Items listed in a dataset
"""

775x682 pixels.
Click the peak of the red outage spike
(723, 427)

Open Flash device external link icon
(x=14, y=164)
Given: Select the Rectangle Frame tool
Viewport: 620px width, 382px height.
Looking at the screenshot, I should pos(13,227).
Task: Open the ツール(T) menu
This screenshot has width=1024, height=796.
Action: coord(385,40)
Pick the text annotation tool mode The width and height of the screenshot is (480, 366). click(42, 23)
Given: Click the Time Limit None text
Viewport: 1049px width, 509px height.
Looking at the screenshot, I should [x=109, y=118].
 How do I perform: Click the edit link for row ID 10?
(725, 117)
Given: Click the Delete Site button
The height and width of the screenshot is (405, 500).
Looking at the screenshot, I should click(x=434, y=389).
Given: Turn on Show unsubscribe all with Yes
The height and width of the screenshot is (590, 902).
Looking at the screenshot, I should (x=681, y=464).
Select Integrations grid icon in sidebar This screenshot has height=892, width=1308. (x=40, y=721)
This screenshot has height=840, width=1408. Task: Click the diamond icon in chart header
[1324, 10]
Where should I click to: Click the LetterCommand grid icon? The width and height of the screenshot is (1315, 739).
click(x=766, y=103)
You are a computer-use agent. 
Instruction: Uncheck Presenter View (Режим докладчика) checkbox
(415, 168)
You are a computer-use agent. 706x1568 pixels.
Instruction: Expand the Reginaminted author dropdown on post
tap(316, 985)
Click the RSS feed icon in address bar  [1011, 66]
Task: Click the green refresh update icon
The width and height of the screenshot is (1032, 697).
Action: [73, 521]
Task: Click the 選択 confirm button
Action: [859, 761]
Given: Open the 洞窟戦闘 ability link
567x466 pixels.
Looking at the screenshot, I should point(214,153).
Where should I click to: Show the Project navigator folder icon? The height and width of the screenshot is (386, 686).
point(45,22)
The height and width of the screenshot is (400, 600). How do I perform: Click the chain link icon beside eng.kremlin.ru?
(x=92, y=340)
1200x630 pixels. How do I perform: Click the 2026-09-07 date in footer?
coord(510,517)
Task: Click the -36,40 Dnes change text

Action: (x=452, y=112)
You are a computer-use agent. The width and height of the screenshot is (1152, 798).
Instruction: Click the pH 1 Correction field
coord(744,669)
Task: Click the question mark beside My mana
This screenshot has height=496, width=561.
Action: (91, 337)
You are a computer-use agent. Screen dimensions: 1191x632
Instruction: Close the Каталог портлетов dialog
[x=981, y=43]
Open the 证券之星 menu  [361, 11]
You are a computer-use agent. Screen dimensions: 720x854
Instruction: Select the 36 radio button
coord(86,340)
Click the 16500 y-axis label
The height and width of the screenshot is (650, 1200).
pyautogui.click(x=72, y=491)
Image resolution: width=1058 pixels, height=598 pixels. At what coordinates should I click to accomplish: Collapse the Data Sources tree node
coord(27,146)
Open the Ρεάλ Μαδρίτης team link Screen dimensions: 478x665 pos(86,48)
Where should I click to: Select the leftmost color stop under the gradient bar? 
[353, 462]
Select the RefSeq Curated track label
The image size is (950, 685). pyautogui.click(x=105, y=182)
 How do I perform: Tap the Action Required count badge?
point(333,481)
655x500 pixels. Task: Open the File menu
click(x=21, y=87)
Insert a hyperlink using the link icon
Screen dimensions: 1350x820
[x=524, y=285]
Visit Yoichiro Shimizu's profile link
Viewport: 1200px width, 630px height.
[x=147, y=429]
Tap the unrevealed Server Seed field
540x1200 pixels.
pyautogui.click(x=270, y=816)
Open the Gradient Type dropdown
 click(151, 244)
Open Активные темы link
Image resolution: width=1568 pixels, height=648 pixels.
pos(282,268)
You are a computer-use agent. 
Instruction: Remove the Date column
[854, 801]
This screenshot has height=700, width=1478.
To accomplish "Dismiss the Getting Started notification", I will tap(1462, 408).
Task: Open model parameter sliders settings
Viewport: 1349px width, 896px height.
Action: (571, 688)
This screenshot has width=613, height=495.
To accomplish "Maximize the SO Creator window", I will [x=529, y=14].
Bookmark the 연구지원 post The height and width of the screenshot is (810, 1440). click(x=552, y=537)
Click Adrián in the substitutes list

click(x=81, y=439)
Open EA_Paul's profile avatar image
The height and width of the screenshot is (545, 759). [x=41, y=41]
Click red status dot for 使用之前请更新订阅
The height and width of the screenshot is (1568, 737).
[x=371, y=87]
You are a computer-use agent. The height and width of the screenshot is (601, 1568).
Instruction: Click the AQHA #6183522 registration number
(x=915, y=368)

"""

About this task> All of the records above must be reproduced exactly.

Reply to the exercise>
775x682 pixels.
Click the peak of the red outage spike
(723, 427)

Open Flash device external link icon
(x=14, y=164)
Given: Select the Rectangle Frame tool
Viewport: 620px width, 382px height.
Looking at the screenshot, I should pos(13,227).
Task: Open the ツール(T) menu
This screenshot has width=1024, height=796.
Action: coord(385,40)
Pick the text annotation tool mode The width and height of the screenshot is (480, 366). click(42, 23)
Given: Click the Time Limit None text
Viewport: 1049px width, 509px height.
Looking at the screenshot, I should [x=109, y=118].
 How do I perform: Click the edit link for row ID 10?
(725, 117)
Given: Click the Delete Site button
The height and width of the screenshot is (405, 500).
Looking at the screenshot, I should click(x=434, y=389).
Given: Turn on Show unsubscribe all with Yes
The height and width of the screenshot is (590, 902).
Looking at the screenshot, I should (x=681, y=464).
Select Integrations grid icon in sidebar This screenshot has height=892, width=1308. (x=40, y=721)
This screenshot has height=840, width=1408. Task: Click the diamond icon in chart header
[1324, 10]
Where should I click to: Click the LetterCommand grid icon? The width and height of the screenshot is (1315, 739).
click(x=766, y=103)
You are a computer-use agent. 
Instruction: Uncheck Presenter View (Режим докладчика) checkbox
(415, 168)
You are a computer-use agent. 706x1568 pixels.
Instruction: Expand the Reginaminted author dropdown on post
tap(316, 985)
Click the RSS feed icon in address bar  [1011, 66]
Task: Click the green refresh update icon
The width and height of the screenshot is (1032, 697).
Action: [73, 521]
Task: Click the 選択 confirm button
Action: [859, 761]
Given: Open the 洞窟戦闘 ability link
567x466 pixels.
Looking at the screenshot, I should point(214,153).
Where should I click to: Show the Project navigator folder icon? The height and width of the screenshot is (386, 686).
point(45,22)
The height and width of the screenshot is (400, 600). How do I perform: Click the chain link icon beside eng.kremlin.ru?
(x=92, y=340)
1200x630 pixels. How do I perform: Click the 2026-09-07 date in footer?
coord(510,517)
Task: Click the -36,40 Dnes change text

Action: (x=452, y=112)
You are a computer-use agent. The width and height of the screenshot is (1152, 798).
Instruction: Click the pH 1 Correction field
coord(744,669)
Task: Click the question mark beside My mana
This screenshot has height=496, width=561.
Action: (91, 337)
You are a computer-use agent. Screen dimensions: 1191x632
Instruction: Close the Каталог портлетов dialog
[x=981, y=43]
Open the 证券之星 menu  [361, 11]
You are a computer-use agent. Screen dimensions: 720x854
Instruction: Select the 36 radio button
coord(86,340)
Click the 16500 y-axis label
The height and width of the screenshot is (650, 1200).
pyautogui.click(x=72, y=491)
Image resolution: width=1058 pixels, height=598 pixels. At what coordinates should I click to accomplish: Collapse the Data Sources tree node
coord(27,146)
Open the Ρεάλ Μαδρίτης team link Screen dimensions: 478x665 pos(86,48)
Where should I click to: Select the leftmost color stop under the gradient bar? 
[353, 462]
Select the RefSeq Curated track label
The image size is (950, 685). pyautogui.click(x=105, y=182)
 How do I perform: Tap the Action Required count badge?
point(333,481)
655x500 pixels. Task: Open the File menu
click(x=21, y=87)
Insert a hyperlink using the link icon
Screen dimensions: 1350x820
[x=524, y=285]
Visit Yoichiro Shimizu's profile link
Viewport: 1200px width, 630px height.
[x=147, y=429]
Tap the unrevealed Server Seed field
540x1200 pixels.
pyautogui.click(x=270, y=816)
Open the Gradient Type dropdown
 click(151, 244)
Open Активные темы link
Image resolution: width=1568 pixels, height=648 pixels.
pos(282,268)
You are a computer-use agent. 
Instruction: Remove the Date column
[854, 801]
This screenshot has height=700, width=1478.
To accomplish "Dismiss the Getting Started notification", I will tap(1462, 408).
Task: Open model parameter sliders settings
Viewport: 1349px width, 896px height.
Action: (571, 688)
This screenshot has width=613, height=495.
To accomplish "Maximize the SO Creator window", I will [x=529, y=14].
Bookmark the 연구지원 post The height and width of the screenshot is (810, 1440). click(x=552, y=537)
Click Adrián in the substitutes list

click(x=81, y=439)
Open EA_Paul's profile avatar image
The height and width of the screenshot is (545, 759). [x=41, y=41]
Click red status dot for 使用之前请更新订阅
The height and width of the screenshot is (1568, 737).
[x=371, y=87]
You are a computer-use agent. The height and width of the screenshot is (601, 1568).
Instruction: Click the AQHA #6183522 registration number
(x=915, y=368)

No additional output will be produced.